DOM is a masking technique that provides security against power SCA in a hardware implementation. In DOM, like other masking schemes, the variables are broken into shares. The order of protection decides the number of shares the variables are broken into. Here, we discuss the first-order masking as it is the scheme we will apply to our ISA. The original algorithm then should be adjusted to work on the input shares and generate the output shares.

In first-order DOM, each variable is broken into two shares such that the xor result of the shares retrieves the original variable and the shares are uniformly distributed. Therefore, to generate the shares, we first generate a uniformly distributed random number, r, and generate the shares of variable x as  $A_x = x \oplus r$  and  $B_x = r$ . The exclusive or result of  $A_x$  and  $B_x$  retrieves the variable x. Meanwhile, since r comes from a uniform distribution, both shares are uniform.
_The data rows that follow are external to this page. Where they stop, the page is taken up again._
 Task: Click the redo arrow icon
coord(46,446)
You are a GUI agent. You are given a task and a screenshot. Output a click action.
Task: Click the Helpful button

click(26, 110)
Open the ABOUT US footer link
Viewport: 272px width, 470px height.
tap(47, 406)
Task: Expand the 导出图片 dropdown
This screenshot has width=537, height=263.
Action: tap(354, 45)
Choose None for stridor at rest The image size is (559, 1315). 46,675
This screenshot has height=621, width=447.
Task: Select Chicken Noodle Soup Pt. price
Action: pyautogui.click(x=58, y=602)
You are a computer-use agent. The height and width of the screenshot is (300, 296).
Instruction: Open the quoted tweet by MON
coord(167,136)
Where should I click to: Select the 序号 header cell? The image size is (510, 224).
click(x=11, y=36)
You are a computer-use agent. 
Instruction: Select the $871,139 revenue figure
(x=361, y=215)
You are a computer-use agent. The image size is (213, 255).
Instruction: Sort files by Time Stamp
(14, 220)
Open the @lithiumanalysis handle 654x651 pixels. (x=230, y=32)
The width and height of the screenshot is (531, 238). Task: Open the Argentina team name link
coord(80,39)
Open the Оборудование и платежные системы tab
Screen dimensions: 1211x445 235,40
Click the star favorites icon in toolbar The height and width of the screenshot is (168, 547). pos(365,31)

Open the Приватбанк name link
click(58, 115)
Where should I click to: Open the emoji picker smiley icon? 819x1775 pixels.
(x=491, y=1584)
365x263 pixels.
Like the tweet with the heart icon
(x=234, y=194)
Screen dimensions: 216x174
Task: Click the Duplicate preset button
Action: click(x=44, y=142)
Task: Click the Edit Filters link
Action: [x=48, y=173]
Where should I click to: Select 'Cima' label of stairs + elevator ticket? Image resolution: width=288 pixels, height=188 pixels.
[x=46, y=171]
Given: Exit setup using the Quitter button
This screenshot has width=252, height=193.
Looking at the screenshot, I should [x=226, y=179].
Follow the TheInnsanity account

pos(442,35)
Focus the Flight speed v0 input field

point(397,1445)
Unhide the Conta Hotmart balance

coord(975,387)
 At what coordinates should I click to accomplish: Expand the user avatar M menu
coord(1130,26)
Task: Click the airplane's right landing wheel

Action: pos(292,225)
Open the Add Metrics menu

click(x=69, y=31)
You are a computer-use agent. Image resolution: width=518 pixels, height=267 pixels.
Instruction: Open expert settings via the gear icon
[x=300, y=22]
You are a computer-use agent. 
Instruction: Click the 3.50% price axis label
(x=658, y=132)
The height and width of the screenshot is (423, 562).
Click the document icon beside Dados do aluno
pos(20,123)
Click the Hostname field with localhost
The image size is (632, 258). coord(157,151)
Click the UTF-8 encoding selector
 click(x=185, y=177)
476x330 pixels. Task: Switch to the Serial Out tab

As collision of the shares results in unmasking (and hence side-channel leakage), the main challenge of masking an overall program is to avoid collisions. DOM handles this by separating the shares as much as possible. For this purpose, DOM assigns separate domains to shares;  $A_x$  belongs to domain  $\mathcal{A}$  and  $B_x$  to domain  $\mathcal{B}$ . Throughout an algorithm, share domains are kept completely separate. Only when absolutely necessary to be combined, shares are first remasked (refreshed) and only then they can be combined. In the following section, we discuss how we apply this technique to an ISA.

# IV. DOM ISA FOR RISC-V

When adding secure (side-channel resistant) instructions to an existing unprotected processor, care must be taken to not let shares collide unintentionally and cause side-channel leakage (power or EM). We apply the following two design principles.



Fig. 1. Separating the datapath for protected instructions from the unprotected datapath.

- 1) Keeping the secure and the unprotected parts of the processor implementation separate from each other.
- 2) Protecting the secure part efficiently.

We address these two steps in the following subsections.

# A. Separating protected execution from unprotected execution

Typical modern processor designs contain lots of redundant execution. For example, even operations that are not meant to be executed by an opcode are executed, and only at the end of the execute stage, the results of these operations are discarded (by not being stored). Since these processors are implemented in Complementary Metal-Oxide Semiconductor (CMOS) technology, any logic operation on the chip contributes to the power consumption. When it comes to power SCA, we need strict control over the flow of information, including the flow of secret shares. For instance, it has been shown how the rotation instruction on a share-sliced design can cause unwanted leakage [22]. If the circuitry for the rotation instruction is available in the unprotected datapath, and the data is share-sliced, without the means of disabling the unprotected pipeline, the power consumption of this calculation will be present and will contribute to the power leakage correlated with the secret data even if the result of this instruction is not committed.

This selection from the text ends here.